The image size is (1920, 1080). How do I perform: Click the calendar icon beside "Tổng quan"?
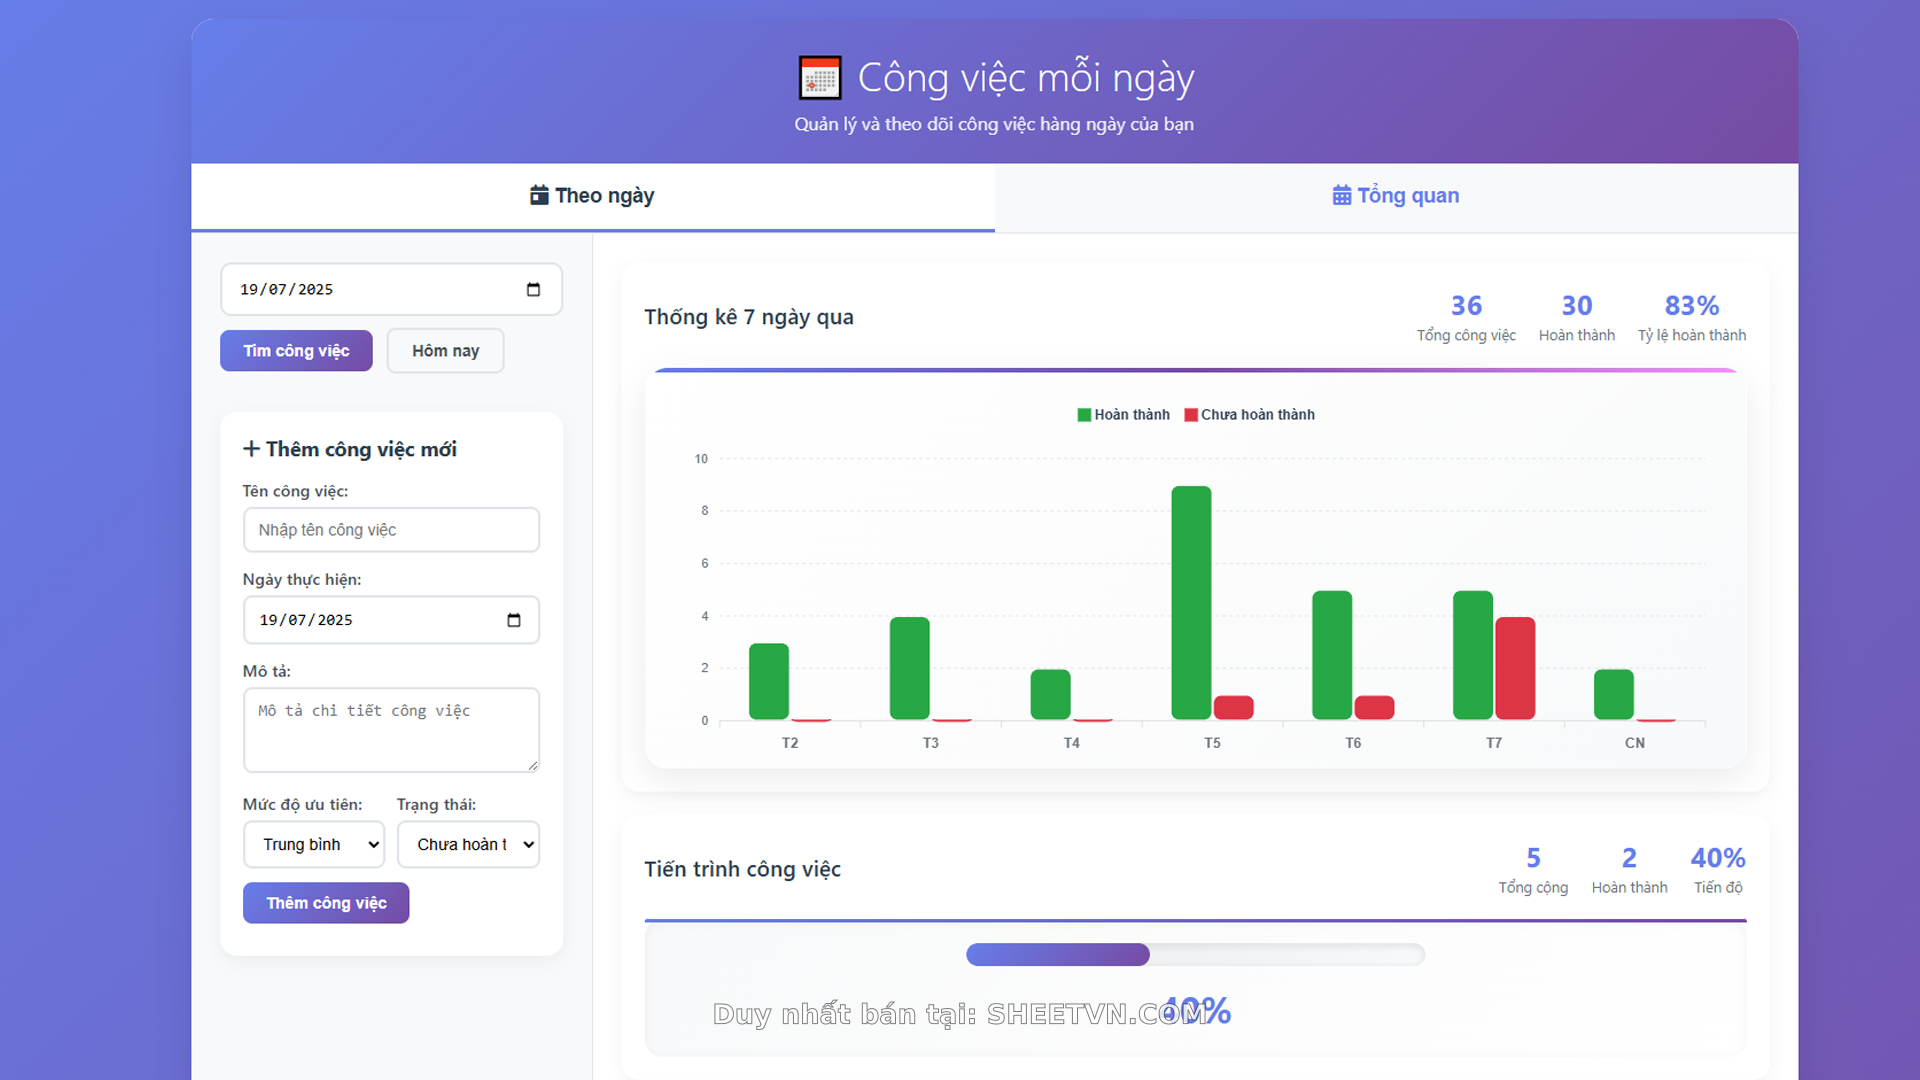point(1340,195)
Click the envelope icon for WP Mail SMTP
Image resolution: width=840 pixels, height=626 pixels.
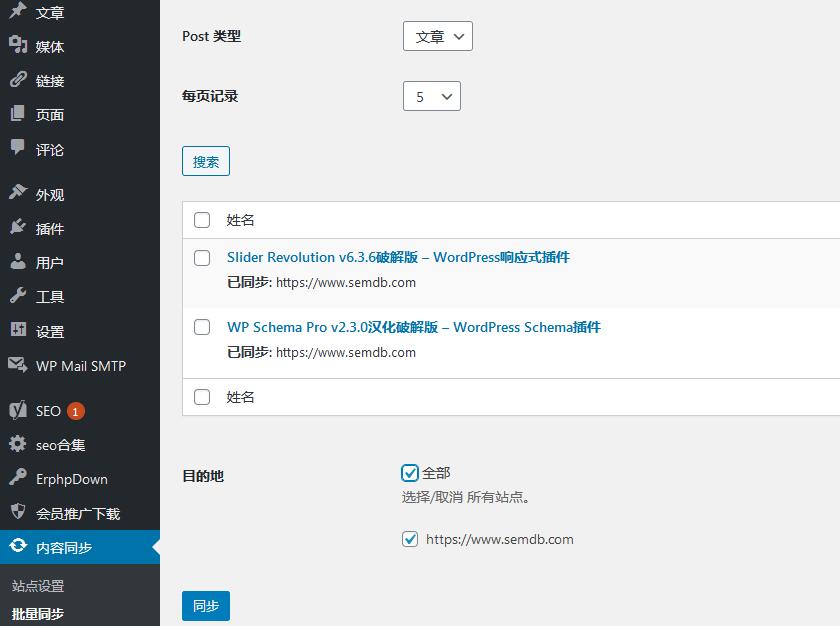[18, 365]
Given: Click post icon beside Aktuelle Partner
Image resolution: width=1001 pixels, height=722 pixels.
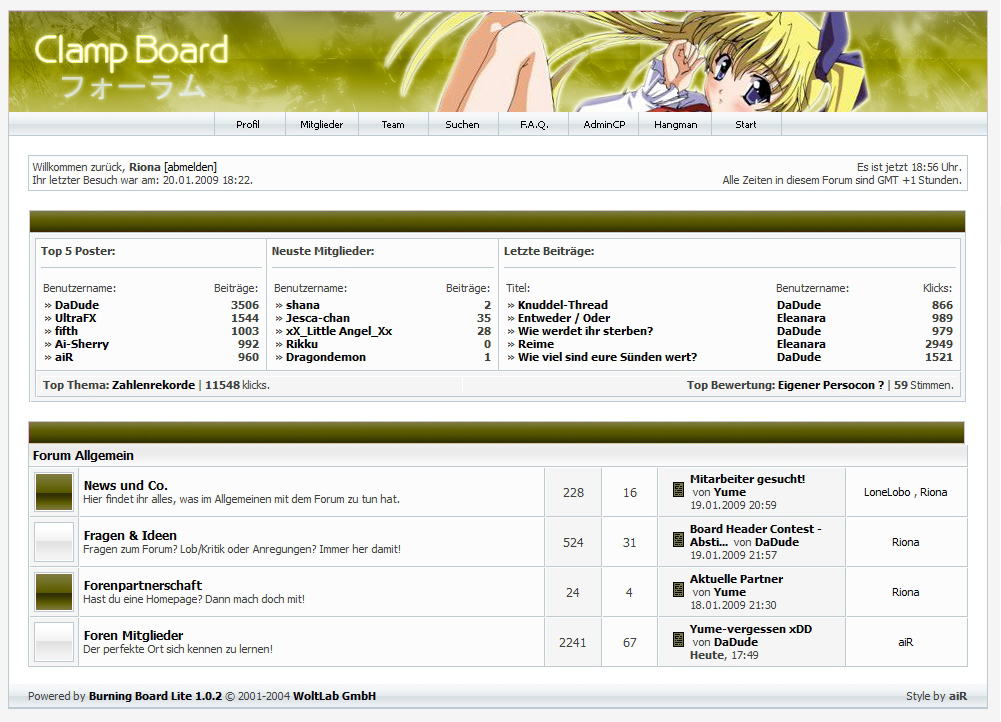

WHAT TO PRODUCE » Copy out every line of text from the entries above word for word, and skip the pictures.

SOLVED PROBLEM »
The image size is (1920, 1080). How do I perform: Click the calendar icon beside "Tổng quan"?
point(1340,195)
Click the envelope icon for WP Mail SMTP
Image resolution: width=840 pixels, height=626 pixels.
[18, 365]
Given: Click post icon beside Aktuelle Partner
Image resolution: width=1001 pixels, height=722 pixels.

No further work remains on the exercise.